The value of these utterances of Leonardo cannot be found in that they impart
to us an important psychological fact, for what they maintain is obviously
false, and Leonardo must have known this as well as we do. It is not true that
people refrain from loving or hating until they have studied and became familiar
with the nature of the object to whom they wish to give these affects, on the
contrary they love impulsively and are guided by emotional motives which have
nothing to do with cognition and whose affects are weakened,oil paintings for sale, if anything, by
thought and reflection. Leonardo only could
have implied that the love practiced by people is not of the proper and
unobjectionable kind, one should so love as to hold back the affect and to
subject it to mental elaboration, and only after it has stood the test of the
intellect should free play be given to it. And we thereby understand that he
wishes to tell us that this was the case with himself and that it would be worth
the effort of everybody else to treat love and hatred as he himself does. cheap oil paintings
And it seems that in his case it was really so. His affects were controlled
and subjected to the investigation impulse, he neither loved nor hated, but
questioned himself whence does that arise, which he was to love or hate, and
what does it signify, and thus he was at first forced to appear indifferent to
good and evil, to beauty and ugliness. During this work of investigation love
and hatred threw off their designs and uniformly changed into intellectual
interest. As a matter of fact Leonardo was not dispassionate, he did not lack
the divine spark which is the mediate or immediate motive power—il primo
motore—of all human activity. He only transmuted his passion into
inquisitiveness. He then applied himself to
study with that persistence, steadiness,abstract oil paintings for sale, and profundity which comes from
passion, and on the height of the psychic work, after the cognition was won, he
allowed the long checked affect to break loose and to flow off freely like a
branch of a stream, after it has accomplished its work. At the height of his
cognition when he could examine a big part of the whole he was seized with a
feeling of pathos, and in ecstatic words he praised the grandeur of that part of
creation which he studied, or—in religious cloak—the greatness of the creator.

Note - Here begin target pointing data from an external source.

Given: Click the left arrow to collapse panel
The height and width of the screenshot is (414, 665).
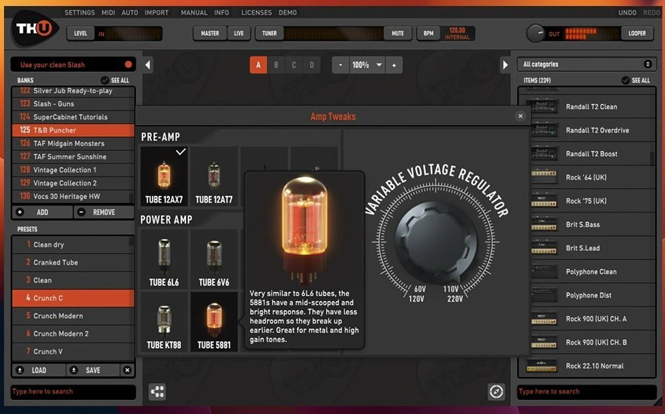Looking at the screenshot, I should pos(148,65).
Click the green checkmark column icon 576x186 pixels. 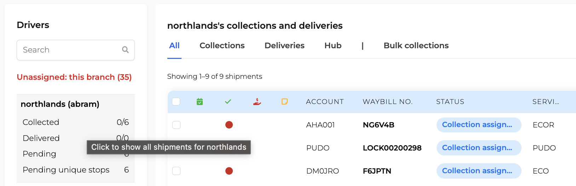(228, 102)
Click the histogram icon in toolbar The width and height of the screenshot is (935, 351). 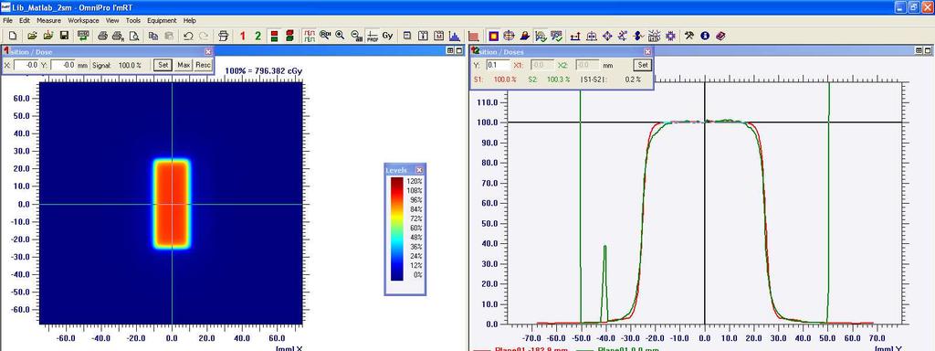click(455, 36)
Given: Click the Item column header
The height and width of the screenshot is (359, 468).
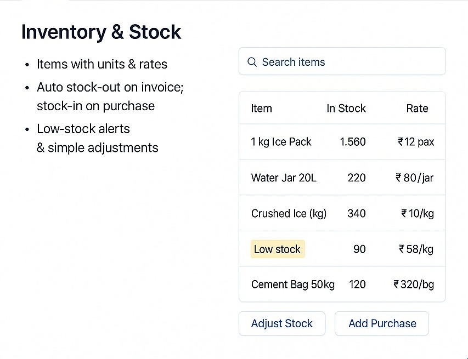Looking at the screenshot, I should (262, 108).
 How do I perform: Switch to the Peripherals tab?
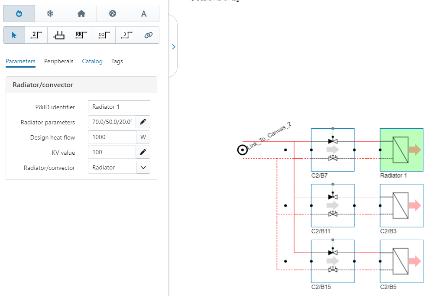click(58, 62)
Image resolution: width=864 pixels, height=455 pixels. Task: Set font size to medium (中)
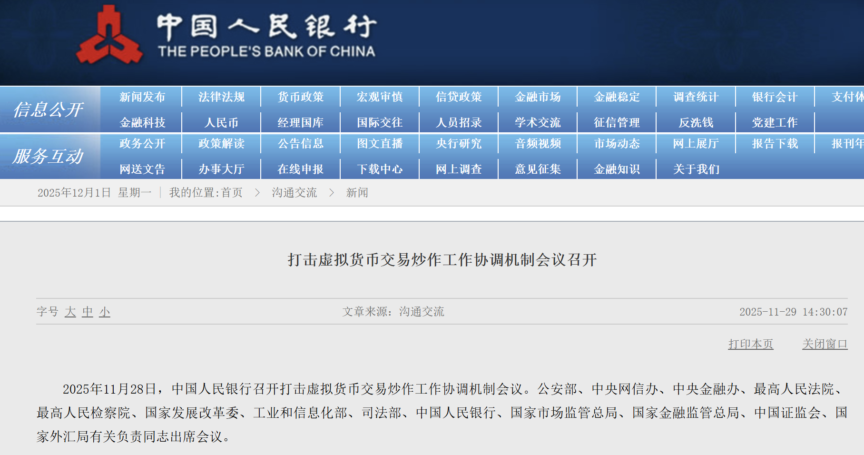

Solmi has correctly divined this process of transformation in Leonardo.
According to the quotation of such a passage, in which Leonardo celebrated the
higher impulse of nature ("O mirabile necessita ... ") he said: "Tale
trasfigurazione della scienza della natura in emozione, quasi direi, religiosa,
è uno dei tratti caratteristici de manoscritti vinciani, e si trova cento e
cento volte espressa...." oil paintings for sale online
Leonardo was called the Italian Faust on account of his insatiable and
indefatigable desire for investigation. But even if we disregard the fact that
it is the possible retransformation of the desire for investigation into the
joys of life which is presupposed in the Faust tragedy, one might venture to
remark that Leonardo's system recalls Spinoza's mode of thinking.